Still, I love my now-husband. I wanted to have this moment, in spite of everything, and we pushed through trying to keep everyone happy and remember why we were getting married in the first place. So, the night before our wedding, I worked tirelessly to hand calligraphy the place cards and finalize the seating arrangements. My mother was insisting on her “mommy moment” with me, in spite of doing nothing to help and creating an absolute dramatic nightmare for me, I could stand to look at her.  I looked outside at the heavy rain falling, hoping that it would stop by morning.

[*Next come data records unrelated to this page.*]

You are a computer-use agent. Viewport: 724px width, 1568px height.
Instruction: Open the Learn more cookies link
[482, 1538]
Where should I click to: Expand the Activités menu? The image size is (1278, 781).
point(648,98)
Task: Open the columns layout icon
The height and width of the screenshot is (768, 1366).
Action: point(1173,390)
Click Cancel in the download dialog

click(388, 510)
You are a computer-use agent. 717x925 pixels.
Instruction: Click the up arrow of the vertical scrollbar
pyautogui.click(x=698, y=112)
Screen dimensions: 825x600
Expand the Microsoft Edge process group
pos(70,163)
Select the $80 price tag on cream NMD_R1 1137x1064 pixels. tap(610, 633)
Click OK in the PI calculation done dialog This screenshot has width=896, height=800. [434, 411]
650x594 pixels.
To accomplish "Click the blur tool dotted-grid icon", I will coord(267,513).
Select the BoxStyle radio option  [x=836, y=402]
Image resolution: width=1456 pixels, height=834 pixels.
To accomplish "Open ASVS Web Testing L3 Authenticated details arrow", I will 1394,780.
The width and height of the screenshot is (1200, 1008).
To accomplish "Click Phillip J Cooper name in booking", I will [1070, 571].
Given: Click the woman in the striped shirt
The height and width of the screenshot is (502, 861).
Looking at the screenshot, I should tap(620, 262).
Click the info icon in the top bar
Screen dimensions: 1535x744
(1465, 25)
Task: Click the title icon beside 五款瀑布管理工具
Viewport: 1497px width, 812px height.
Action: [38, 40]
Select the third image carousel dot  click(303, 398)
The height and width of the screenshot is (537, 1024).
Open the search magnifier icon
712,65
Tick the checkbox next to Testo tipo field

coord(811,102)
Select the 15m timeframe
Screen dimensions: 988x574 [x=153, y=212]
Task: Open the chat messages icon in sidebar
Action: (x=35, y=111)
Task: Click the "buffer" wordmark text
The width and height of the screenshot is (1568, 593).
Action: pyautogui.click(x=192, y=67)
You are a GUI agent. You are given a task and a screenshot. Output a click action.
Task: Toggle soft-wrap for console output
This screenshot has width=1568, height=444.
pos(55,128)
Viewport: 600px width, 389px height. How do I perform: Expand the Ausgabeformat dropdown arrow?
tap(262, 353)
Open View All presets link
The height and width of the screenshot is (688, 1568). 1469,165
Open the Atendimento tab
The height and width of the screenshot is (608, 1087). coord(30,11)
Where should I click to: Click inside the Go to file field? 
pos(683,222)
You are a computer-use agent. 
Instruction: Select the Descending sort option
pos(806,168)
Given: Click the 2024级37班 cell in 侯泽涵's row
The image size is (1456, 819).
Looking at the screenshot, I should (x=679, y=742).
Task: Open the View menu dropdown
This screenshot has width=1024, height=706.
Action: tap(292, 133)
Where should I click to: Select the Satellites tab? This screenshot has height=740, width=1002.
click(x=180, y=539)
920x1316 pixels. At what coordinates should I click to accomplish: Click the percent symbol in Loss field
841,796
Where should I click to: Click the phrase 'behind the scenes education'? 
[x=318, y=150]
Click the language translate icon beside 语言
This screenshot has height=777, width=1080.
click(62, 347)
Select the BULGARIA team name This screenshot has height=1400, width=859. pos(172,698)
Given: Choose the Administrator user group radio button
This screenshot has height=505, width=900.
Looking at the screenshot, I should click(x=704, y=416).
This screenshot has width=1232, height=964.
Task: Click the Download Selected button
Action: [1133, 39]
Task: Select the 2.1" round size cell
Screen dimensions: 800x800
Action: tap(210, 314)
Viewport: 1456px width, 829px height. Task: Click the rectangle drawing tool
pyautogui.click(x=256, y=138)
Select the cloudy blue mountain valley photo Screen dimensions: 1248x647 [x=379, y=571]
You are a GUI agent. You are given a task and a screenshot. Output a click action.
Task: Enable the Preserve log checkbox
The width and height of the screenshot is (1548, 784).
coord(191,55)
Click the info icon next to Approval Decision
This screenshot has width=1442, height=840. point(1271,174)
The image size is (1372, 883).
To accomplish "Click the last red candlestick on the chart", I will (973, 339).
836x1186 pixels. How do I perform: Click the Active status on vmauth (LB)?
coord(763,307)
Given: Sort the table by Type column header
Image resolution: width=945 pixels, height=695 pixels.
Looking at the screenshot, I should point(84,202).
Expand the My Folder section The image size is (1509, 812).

I woke up the day of my wedding to find that the rain, which had sort of stopped, was the product of a hurricane rolling through. It had dumped two feet of water overnight, flooding our wedding site and most of the roads to our reception. Many others were closed due to mudslides and I began to click off. I sat quietly in my darkened living room looking out the back window, angry tears silently rolling down my face. I recalled the toast my fiancé had given the night before, saying “Come hell or high water, we’re getting hitched.” It was both, and I suppose he hadn’t expected the universe to take it so literally.

Soon, a phone call came in from my fiancé’s step-mother informing me my wedding site was a no go, and we had to find another option. She had been working with my fiancé’s mother to find sites at the last minute, and we settled on her church which was close, but the exact opposite of what I wanted. Not being religious myself, I didn’t want anything to do with a church wedding, but seeing how nothing I had wanted for this wedding was going to happen, I relinquished.

I drove off to the salon to get my hair done with my mother, paying for every dime of it myself. My manicure needed retouching, but the salon where I normally get it done was closed. The hair salon had a manicurist, who could do it, but her hands were shaking the entire time and she smelled of cigarettes. The lines for the French manicure were shaky and uneven as a result, my previously near-perfect manicure was now a hot mess. My husband’s best friend’s wife had wanted to do my make-up, so I agreed. Her heavy handed application left me looking like a raccoon, and I felt like I should have just done it myself.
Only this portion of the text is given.